Abstract

BACKGROUND
Thrombocytosis can result in life-threatening thrombotic or hemorrhagic events. Anagrelide acts exclusively on megakaryocytes and has been reported as an useful agent in controlling thromobocytosis associated with chronic myeloproliferative disorders.
METHODS
Seven patients with essential thrombocythemia and three with chronic myelogenous leukemia were enrolled and early responses and adverse effects of anagrelide were retrospectively analyzed.
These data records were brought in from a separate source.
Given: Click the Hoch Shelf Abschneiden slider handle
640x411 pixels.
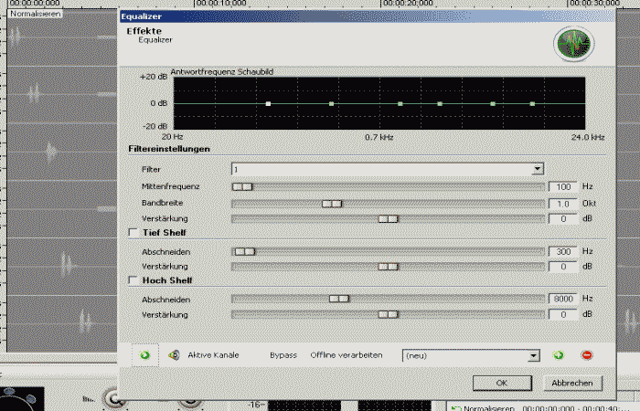Looking at the screenshot, I should 339,299.
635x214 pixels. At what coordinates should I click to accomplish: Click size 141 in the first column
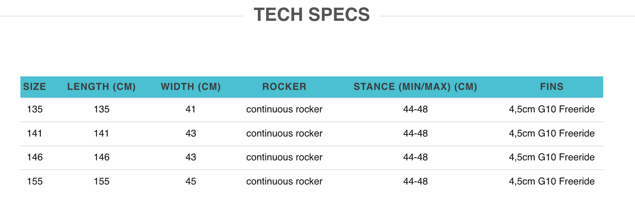35,133
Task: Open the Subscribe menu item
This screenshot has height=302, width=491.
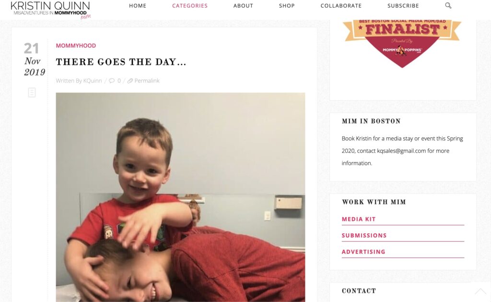Action: coord(403,6)
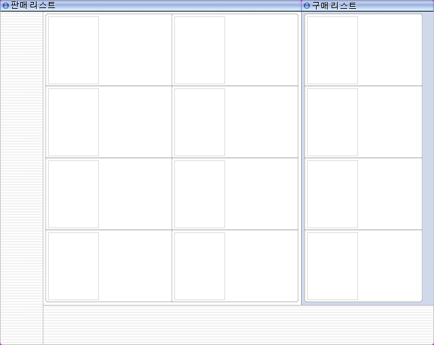Click the text area beside first 판매 리스트 thumbnail
This screenshot has height=345, width=434.
pyautogui.click(x=135, y=50)
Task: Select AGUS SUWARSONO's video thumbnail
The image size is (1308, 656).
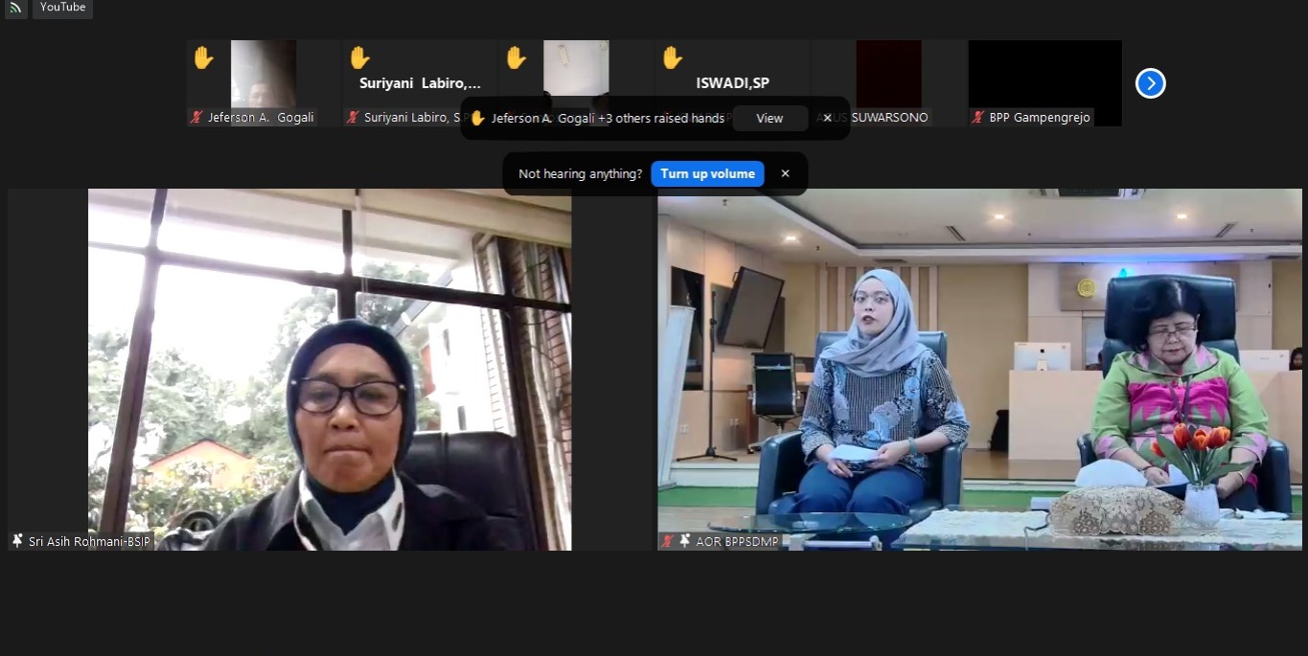Action: click(888, 74)
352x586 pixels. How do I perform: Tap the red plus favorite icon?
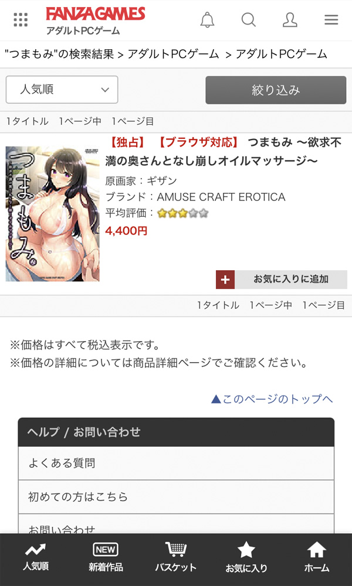225,280
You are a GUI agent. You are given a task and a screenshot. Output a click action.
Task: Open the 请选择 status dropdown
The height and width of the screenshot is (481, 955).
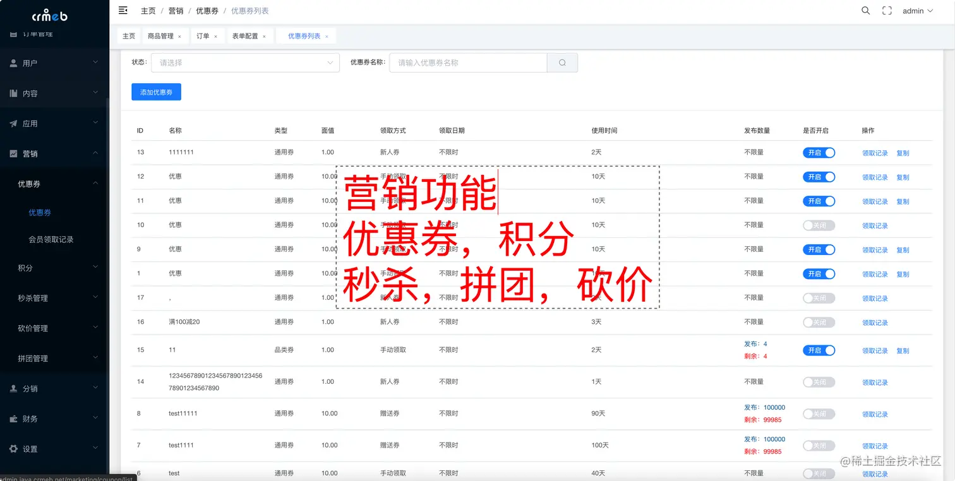click(245, 62)
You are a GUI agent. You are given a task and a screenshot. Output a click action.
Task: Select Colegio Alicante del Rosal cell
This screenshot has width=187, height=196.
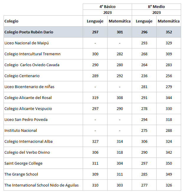(x=28, y=98)
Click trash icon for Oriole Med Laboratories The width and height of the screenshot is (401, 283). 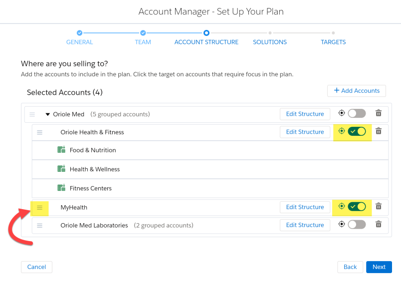(379, 224)
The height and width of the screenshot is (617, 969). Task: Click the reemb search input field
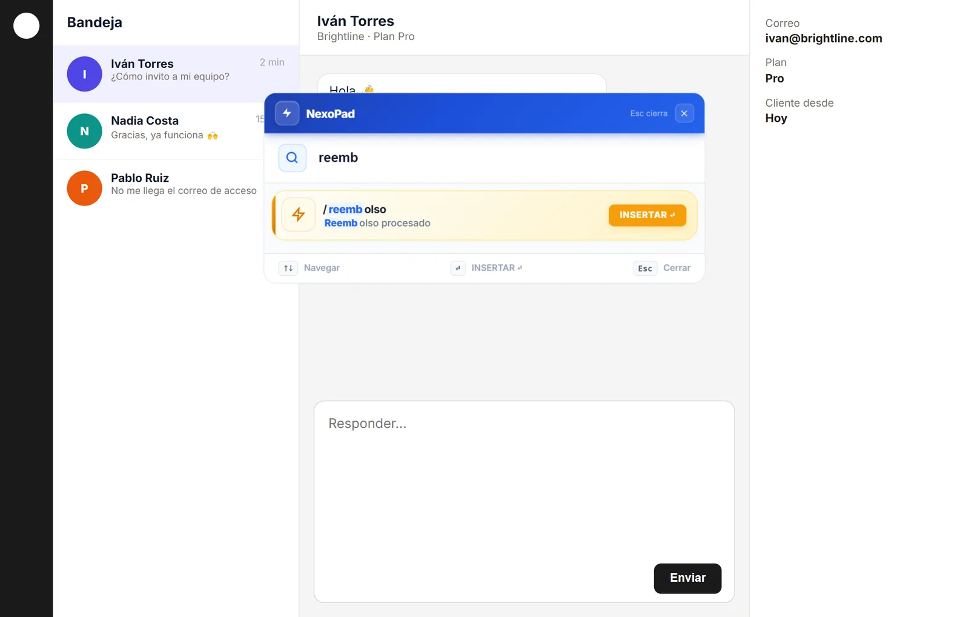click(506, 158)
The drug was started with a dose of 2 mg/day with increases of 0.5 mg/day every 5~7 days as needed.
RESULTS
Anagrelide in starting doses of 2 mg/day reduced the platelet count by 50%, or to less than 600,000/mm3, for at least 28 days in 7 of the 9 (78%) evaluable patients. Adverse effects of the drug were observed in 5 patients and generally well tolerated; headache in 4, gastrointestinal troubles in 2, palpitations and chest tightness in 1, and tinnitus in 1. Changes in hemoglobin or white blood cell counts in peripheral blood were minimal and tolerable.
CONCLUSION
The present study shows that anagrelide is a useful platelet-lowering agent in whom hydroxyurea or interferon has failed. Long-term efficacy and adverse effects of the drug remain to be determined.